If you can wait and not be tired by waiting,
Or being lied about, don't deal in lies,
Or being hated, don't give way to hating,
And yet don't look too good, nor talk too wise:
If you can dream—and not make dreams your master;
If you can think—and not make thoughts your aim;
If you can meet with Triumph and Disaster,
And treat those two impostors just the same;
If you can bear to hear the truth you've spoken
Twisted by knaves to make a trap for fools,
Or watch the things you gave your life to, broken,
And stoop and build 'em up with worn-out tools:
If you can make a heap of all your winnings
And risk it on one turn of pitch-and-toss,
And lose, and start again at your beginnings
And never breathe a word about your loss;
If you can force your heart and nerve and sinew
To serve your turn long after they are gone,
And so hold on when there is nothing in you
Except the Will which says to them: "Hold on!"

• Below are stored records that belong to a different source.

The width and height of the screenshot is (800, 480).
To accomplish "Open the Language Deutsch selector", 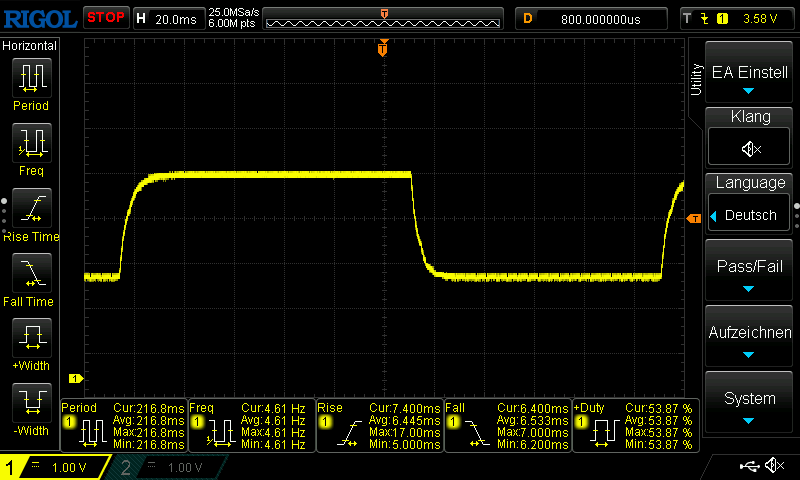I will 749,215.
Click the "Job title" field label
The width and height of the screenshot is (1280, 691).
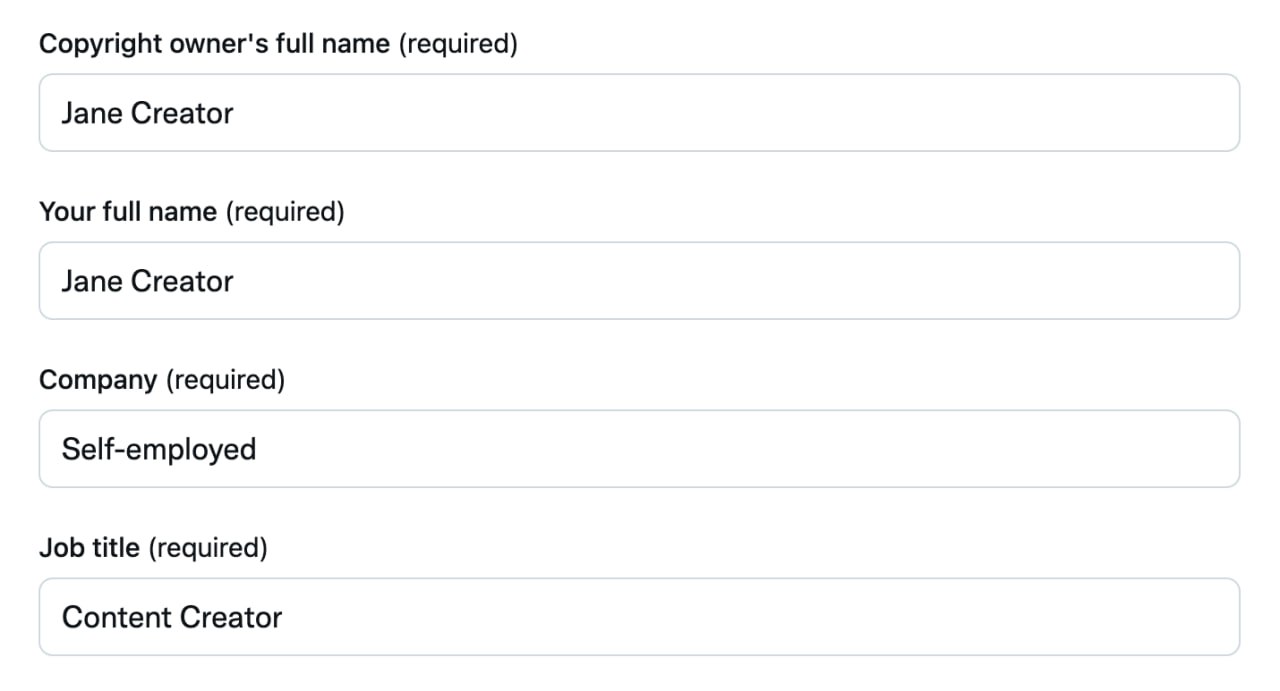(x=89, y=548)
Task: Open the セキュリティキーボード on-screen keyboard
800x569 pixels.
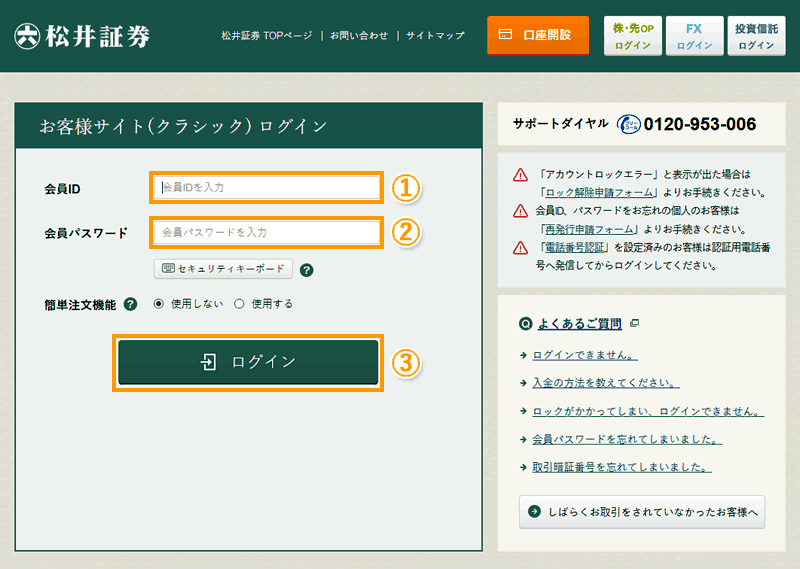Action: pyautogui.click(x=223, y=269)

If you can talk with crowds and keep your virtue,
Or walk with Kings—nor lose the common touch,
If neither foes nor loving friends can hurt you,
If all men count with you, but none too much;
If you can fill the unforgiving minute
With sixty seconds' worth of distance run,
Yours is the Earth and everything that's in it,
And—which is more—you'll be a Man, my son!
As an evocation of Victorian-era stoicism—the "stiff upper lip" self-discipline, which popular culture rendered into a British national virtue and character trait, "If—" remains a cultural touchstone. The British cultural-artefact status of the poem is evidenced by the parodies of the poem, and by its popularity among Britons.
In India, a framed copy of the poem was affixed to the wall before the study desk in the cabins of the officer cadets at the National Defence Academy at Pune, and Indian Naval Academy at Ezhimala.
In Britain, the third and fourth lines of the second stanza of the poem: "If you can meet with Triumph and Disaster / and treat those two impostors just the same" are written on the wall of the players' entrance to the Centre Court at the All England Lawn Tennis and Croquet Club, where the Wimbledon Championships are held. (These same lines appear at the West Side Tennis Club in Forest Hills, New York, where the US Open was played.) The first verse is set, in granite setts, into the pavement of the promenade in Westward Ho! in Devon.
In popular cultureEdit
In 1914 the New Zealand School Journal published the poem without asking permission following the outbreak of World War I. The Education Department wrote to the publishers and offered to pay a "reasonable fee". Kipling, who routinely turned down requests to publish "If—", asked for £50 to settle the matter. The Solicitor-General said that the Crown was not bound by the New Zealand Copyright Act of 1913, and could reprint the whole of Kipling's works if it chose.
There is a classical translation in French by André Maurois, who was an interpreter with the British Army during the First World War. It was published in Les silences du colonel Bramble (1921), chap. XIV (Collection Poche, pp. 93s.). In Portuguese, the most widely-circulated translation is by Félix Bermudes.
In Apocalypse Now, when the photojournalist played by Dennis Hopper meets Capt Willard, played by Martin Sheen, he spouts a few lines of the first stanza during his drug-fueled, frenzied greeting while trying to relay how much he admires Colonel Kurtz.
The first lines of the poem are used as a password in the 2015 film Mission: Impossible – Rogue Nation.